_INFORMATION SUPPLIED_
╭──

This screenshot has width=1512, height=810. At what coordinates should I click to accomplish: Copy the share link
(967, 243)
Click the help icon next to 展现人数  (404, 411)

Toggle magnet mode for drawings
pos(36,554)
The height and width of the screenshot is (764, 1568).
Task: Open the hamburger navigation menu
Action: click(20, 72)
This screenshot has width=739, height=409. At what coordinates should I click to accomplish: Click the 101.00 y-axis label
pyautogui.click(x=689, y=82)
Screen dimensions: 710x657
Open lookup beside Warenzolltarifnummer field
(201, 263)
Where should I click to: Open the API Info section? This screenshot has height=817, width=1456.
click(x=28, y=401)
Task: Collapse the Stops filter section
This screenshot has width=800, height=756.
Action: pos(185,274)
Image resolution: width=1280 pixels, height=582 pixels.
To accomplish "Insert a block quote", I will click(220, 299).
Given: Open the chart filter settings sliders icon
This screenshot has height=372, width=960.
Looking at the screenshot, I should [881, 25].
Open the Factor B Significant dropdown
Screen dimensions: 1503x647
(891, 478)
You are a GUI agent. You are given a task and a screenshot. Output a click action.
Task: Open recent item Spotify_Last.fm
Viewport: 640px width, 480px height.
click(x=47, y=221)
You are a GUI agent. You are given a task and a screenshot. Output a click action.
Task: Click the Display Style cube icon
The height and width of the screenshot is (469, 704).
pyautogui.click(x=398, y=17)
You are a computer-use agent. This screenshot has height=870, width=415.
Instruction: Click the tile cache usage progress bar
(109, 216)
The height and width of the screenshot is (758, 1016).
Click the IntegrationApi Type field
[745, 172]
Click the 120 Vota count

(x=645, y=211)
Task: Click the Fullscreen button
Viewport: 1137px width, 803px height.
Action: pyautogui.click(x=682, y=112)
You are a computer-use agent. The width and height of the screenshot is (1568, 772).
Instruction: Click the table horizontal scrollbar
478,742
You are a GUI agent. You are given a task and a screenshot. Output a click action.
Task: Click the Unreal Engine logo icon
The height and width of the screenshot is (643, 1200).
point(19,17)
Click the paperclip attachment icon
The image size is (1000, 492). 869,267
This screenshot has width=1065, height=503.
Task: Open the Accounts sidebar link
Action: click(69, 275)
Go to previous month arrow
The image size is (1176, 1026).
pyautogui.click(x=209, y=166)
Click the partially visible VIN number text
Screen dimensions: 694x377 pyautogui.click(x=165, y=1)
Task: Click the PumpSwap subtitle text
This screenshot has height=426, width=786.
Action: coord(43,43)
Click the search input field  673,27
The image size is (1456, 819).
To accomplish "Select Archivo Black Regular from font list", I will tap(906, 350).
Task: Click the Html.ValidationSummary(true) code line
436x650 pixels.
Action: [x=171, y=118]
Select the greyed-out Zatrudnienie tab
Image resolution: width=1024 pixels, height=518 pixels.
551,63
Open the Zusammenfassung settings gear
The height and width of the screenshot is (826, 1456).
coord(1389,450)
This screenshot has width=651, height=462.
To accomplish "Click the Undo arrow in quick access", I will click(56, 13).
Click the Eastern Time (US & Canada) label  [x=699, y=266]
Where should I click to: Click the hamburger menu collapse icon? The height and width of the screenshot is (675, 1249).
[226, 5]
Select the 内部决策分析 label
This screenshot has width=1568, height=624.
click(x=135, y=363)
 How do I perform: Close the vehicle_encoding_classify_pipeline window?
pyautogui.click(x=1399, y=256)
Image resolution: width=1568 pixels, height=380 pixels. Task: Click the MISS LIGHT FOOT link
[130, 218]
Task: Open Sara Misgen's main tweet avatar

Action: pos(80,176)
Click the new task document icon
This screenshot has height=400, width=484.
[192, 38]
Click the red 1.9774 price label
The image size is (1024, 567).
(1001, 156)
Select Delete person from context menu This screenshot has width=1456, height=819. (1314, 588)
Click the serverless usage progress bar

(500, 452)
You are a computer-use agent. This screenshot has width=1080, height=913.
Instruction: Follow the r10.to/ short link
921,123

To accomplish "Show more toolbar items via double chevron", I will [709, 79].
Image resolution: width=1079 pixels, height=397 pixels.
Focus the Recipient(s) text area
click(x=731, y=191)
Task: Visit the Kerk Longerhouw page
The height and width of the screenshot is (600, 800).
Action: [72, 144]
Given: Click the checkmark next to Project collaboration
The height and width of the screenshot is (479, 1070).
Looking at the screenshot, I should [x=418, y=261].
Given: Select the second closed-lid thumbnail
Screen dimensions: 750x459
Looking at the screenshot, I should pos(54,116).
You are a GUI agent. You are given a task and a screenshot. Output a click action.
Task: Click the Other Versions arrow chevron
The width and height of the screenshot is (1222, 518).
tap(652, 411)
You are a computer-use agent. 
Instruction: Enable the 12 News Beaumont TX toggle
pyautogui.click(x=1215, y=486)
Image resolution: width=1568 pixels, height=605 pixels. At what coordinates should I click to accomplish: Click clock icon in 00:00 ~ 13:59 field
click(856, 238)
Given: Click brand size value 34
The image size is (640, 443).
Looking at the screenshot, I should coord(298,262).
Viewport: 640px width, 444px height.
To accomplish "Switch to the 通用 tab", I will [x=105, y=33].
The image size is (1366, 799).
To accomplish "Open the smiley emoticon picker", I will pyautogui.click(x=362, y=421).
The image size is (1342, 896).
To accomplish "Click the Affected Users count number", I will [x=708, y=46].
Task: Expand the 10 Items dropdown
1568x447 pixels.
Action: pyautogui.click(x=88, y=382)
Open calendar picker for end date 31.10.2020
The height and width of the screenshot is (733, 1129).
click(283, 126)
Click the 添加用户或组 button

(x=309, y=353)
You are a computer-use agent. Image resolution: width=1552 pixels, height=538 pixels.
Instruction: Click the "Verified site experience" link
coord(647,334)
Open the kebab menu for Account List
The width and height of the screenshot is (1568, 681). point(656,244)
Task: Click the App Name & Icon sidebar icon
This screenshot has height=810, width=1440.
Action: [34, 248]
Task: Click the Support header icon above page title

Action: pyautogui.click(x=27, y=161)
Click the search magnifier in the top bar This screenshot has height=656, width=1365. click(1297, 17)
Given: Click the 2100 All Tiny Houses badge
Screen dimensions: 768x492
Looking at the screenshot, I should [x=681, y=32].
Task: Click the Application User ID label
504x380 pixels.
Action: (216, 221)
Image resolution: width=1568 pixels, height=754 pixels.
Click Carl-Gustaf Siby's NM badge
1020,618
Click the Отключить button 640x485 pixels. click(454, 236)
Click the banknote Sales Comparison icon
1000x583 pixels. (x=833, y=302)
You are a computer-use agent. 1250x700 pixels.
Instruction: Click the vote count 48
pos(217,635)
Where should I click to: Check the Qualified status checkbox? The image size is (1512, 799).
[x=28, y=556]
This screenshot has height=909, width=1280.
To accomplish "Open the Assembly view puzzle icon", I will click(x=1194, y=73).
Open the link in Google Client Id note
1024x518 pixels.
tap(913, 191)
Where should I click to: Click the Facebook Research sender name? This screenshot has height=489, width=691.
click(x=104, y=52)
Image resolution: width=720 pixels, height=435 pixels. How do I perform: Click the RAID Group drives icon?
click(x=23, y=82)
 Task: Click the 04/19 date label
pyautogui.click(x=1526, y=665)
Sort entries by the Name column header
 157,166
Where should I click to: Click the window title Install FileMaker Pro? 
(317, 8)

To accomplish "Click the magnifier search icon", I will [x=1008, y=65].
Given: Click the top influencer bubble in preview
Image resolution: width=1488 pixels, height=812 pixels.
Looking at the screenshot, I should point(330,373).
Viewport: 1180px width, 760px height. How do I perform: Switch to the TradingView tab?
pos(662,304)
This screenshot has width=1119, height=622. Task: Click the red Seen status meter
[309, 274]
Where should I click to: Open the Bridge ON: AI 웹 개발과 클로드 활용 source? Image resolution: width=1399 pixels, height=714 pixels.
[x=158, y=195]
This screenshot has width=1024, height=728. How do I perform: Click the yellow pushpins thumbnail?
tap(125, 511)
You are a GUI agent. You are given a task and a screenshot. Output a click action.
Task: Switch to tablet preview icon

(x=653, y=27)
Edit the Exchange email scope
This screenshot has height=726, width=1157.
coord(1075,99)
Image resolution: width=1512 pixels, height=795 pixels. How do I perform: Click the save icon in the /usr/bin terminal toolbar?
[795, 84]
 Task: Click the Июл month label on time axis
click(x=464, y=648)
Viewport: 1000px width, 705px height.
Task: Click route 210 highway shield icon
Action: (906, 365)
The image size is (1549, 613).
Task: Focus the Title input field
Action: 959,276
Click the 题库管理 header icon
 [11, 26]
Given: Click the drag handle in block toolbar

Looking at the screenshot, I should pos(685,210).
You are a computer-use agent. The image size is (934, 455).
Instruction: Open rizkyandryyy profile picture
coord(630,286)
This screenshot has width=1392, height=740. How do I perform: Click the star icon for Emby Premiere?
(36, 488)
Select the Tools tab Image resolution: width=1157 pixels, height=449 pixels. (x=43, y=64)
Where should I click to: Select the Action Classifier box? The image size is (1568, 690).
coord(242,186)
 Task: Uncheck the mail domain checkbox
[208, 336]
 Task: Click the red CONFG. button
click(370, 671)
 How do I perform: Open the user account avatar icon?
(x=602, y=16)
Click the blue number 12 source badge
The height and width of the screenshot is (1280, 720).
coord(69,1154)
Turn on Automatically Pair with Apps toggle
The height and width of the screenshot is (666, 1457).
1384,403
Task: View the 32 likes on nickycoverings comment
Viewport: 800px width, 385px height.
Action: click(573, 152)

╰──

_WORK REQUIRED_
Everything from the line with "How do I perform: Open" to the last line of the data is what to return, word for word; leave out the rest.

_RESULT FOR THIS TASK_
 How do I perform: Open the user account avatar icon?
(x=602, y=16)
Click the blue number 12 source badge
The height and width of the screenshot is (1280, 720).
coord(69,1154)
Turn on Automatically Pair with Apps toggle
The height and width of the screenshot is (666, 1457).
1384,403
Task: View the 32 likes on nickycoverings comment
Viewport: 800px width, 385px height.
Action: click(573, 152)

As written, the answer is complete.